Толстяк закряхтел. Вытер рукавом пот со лба. Хасан смотрел на него терпеливо, стараясь отогнать сонливость.
– Вот, уважаемый хаджи, – сказал толстяк назидательно, – любим мы спокойствие. А в этой-то стране ох какое беспокойство зреет. Вы и сами, должно быть, увидели. Армянин-то – крутой парень, ох, крутенек. Все по-своему сделать норовит. А нам так при старике Мустансире хорошо, мы первейшие ему верные. А без него будет как? …Эх. Вон, в Конье, наших со стены вывесили, как селедок вялиться. А в Иране вашем что делается? Не продохнуть от тюрок этих. …В общем, вижу, утомил я вас, хаджи. Так я прямо к делу. Мы вам помочь можем, в задумках ваших. Конечно, не в том, чтобы одного богослова в отместку отходить, ну так вы же умный человек, вы, наверное, про такое и не думали. В других задумках. В больших. Насчет будущего спокойствия. И всяких свежеобрезанных начальников, понимаете? Мы поможем, не сомневайтесь. У нас хорошие связи. С большими людьми. Оч-чень большими. Которым мы помогаем. И которые тоже готовы помочь тем, кто поможет им. Что на это скажете?
– …Это хорошо, – сказал Хасан, подумав. – А какую плату потребуют с меня сыны Сасана?
– Пока никакой. А вот если уважаемый даи наберет силы – может, он возьмет под крылышко и нас, грешных.
– А если даи так и не наберет силы?
– Ну, всякий купец рискует, когда товар покупает и караван снаряжает. Мало ли что в пути случается. Какая же прибыль без риска? Зато какая прибыль может быть… – толстяк сладко зажмурился и сделался похожим на кота.

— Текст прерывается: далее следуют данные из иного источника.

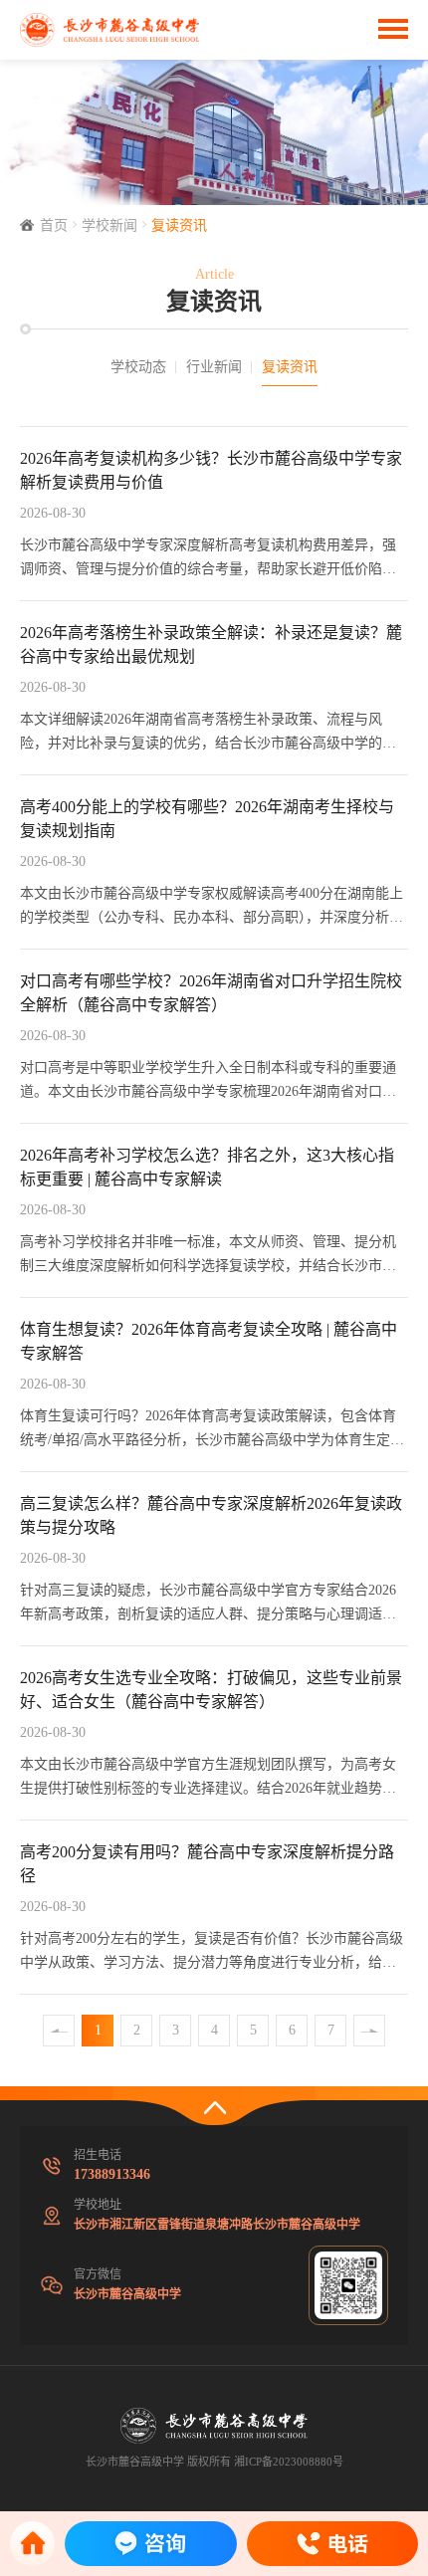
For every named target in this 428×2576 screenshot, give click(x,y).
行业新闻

– Хорошо. Я готов согласиться и принять вашу помощь. Только соглашусь я, когда своими глазами увижу, что вы на самом деле хотите сделать… большое дело ради спокойствия сделать.
– Ну, за чем дело стало. – Два Фельса ухмыльнулся. – Скоро. И своими глазами, обещаю.
Вдруг встал, с неожиданным для такой туши проворством.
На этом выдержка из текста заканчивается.